[GOAL OF THE EXERCISE]
Among the records below, how many lines contain "Task"? State the number and nothing more.

[RECORDS SUPPLIED]

※

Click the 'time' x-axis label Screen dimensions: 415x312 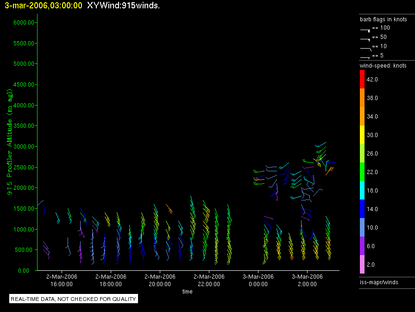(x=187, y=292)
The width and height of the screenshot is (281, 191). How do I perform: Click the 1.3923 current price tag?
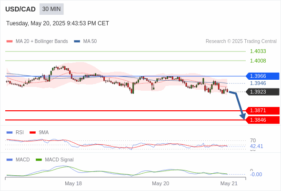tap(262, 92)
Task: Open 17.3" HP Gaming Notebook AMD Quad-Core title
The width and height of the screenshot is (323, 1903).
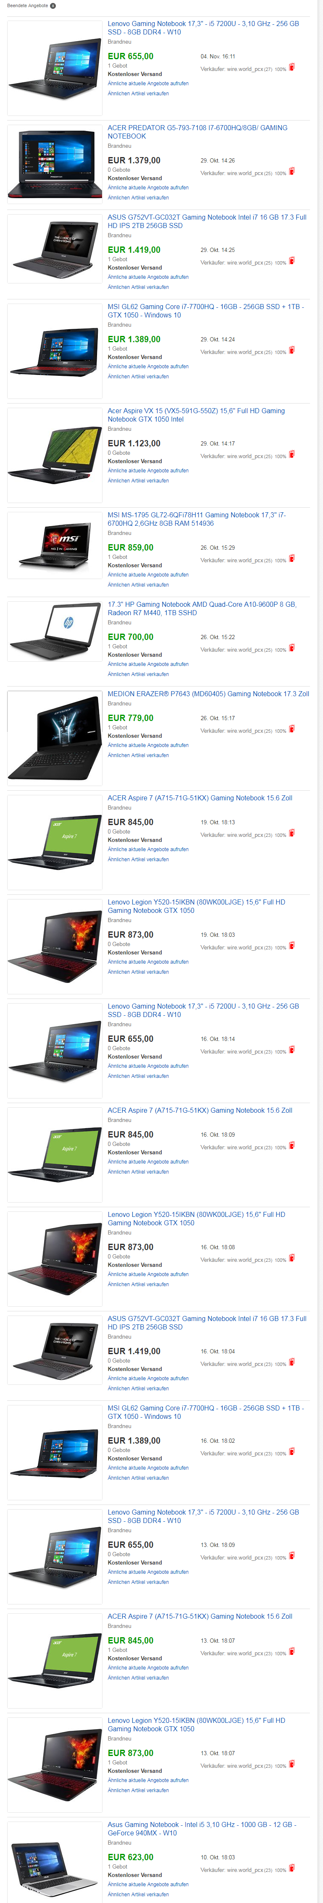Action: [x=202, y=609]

※

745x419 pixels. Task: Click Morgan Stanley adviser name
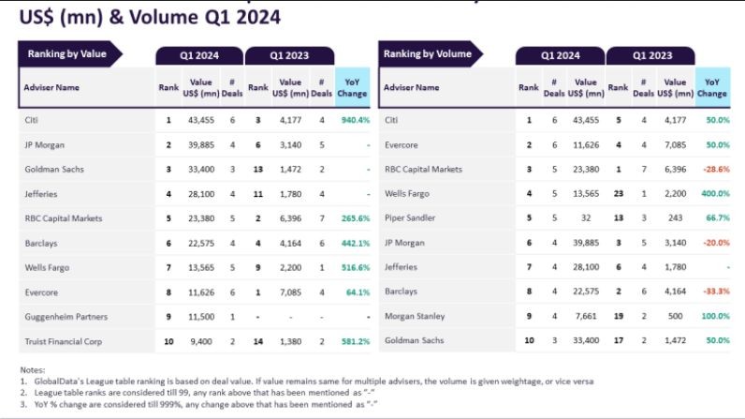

※

[EXERCISE ANSWER]
2